[Exercise requirements]:
Nothing but the lines from the start of the records below through the line that has "You are a computer-use agent. Screen" should appear, each exactly as given.

[Records supplied]:
• • • •

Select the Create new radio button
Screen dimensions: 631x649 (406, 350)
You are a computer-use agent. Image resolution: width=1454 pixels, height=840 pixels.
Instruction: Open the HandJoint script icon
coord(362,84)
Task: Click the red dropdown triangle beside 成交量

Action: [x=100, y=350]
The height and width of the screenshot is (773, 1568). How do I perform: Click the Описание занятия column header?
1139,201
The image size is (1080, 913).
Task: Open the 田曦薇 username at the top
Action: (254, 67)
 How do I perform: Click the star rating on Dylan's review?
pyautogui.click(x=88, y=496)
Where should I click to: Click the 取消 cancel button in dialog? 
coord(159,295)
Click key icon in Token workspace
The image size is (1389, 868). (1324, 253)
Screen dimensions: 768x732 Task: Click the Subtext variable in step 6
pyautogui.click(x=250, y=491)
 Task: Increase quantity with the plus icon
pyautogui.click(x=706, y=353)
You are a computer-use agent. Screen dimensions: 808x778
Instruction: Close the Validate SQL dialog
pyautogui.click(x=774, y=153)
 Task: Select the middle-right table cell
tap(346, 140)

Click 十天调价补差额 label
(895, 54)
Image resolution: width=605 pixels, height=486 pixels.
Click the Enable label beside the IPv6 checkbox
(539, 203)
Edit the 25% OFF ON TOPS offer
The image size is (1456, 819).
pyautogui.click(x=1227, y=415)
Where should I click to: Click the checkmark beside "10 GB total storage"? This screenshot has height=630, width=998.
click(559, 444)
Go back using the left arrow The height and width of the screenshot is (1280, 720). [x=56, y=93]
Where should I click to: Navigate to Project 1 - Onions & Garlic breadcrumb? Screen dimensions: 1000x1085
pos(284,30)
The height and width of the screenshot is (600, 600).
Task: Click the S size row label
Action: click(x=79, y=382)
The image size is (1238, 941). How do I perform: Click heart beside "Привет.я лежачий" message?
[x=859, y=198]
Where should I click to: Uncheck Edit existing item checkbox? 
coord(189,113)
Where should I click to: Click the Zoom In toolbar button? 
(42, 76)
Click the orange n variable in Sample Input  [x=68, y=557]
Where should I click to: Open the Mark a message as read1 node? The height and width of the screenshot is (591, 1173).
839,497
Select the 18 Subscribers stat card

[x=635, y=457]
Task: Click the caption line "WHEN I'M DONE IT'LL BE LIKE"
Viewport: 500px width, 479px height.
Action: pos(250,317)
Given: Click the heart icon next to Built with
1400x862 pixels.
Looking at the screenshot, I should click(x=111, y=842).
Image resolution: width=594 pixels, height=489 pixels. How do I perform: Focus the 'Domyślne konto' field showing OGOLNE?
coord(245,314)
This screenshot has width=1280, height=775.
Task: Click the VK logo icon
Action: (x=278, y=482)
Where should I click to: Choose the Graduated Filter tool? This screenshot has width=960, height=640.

• • • •

[Worked solution]:
Select the Create new radio button
Screen dimensions: 631x649 (406, 350)
You are a computer-use agent. Image resolution: width=1454 pixels, height=840 pixels.
Instruction: Open the HandJoint script icon
coord(362,84)
Task: Click the red dropdown triangle beside 成交量

Action: [x=100, y=350]
The height and width of the screenshot is (773, 1568). How do I perform: Click the Описание занятия column header?
1139,201
The image size is (1080, 913).
Task: Open the 田曦薇 username at the top
Action: (254, 67)
 How do I perform: Click the star rating on Dylan's review?
pyautogui.click(x=88, y=496)
Where should I click to: Click the 取消 cancel button in dialog? 
coord(159,295)
Click key icon in Token workspace
The image size is (1389, 868). (1324, 253)
Screen dimensions: 768x732 Task: Click the Subtext variable in step 6
pyautogui.click(x=250, y=491)
 Task: Increase quantity with the plus icon
pyautogui.click(x=706, y=353)
You are a computer-use agent. Screen dimensions: 808x778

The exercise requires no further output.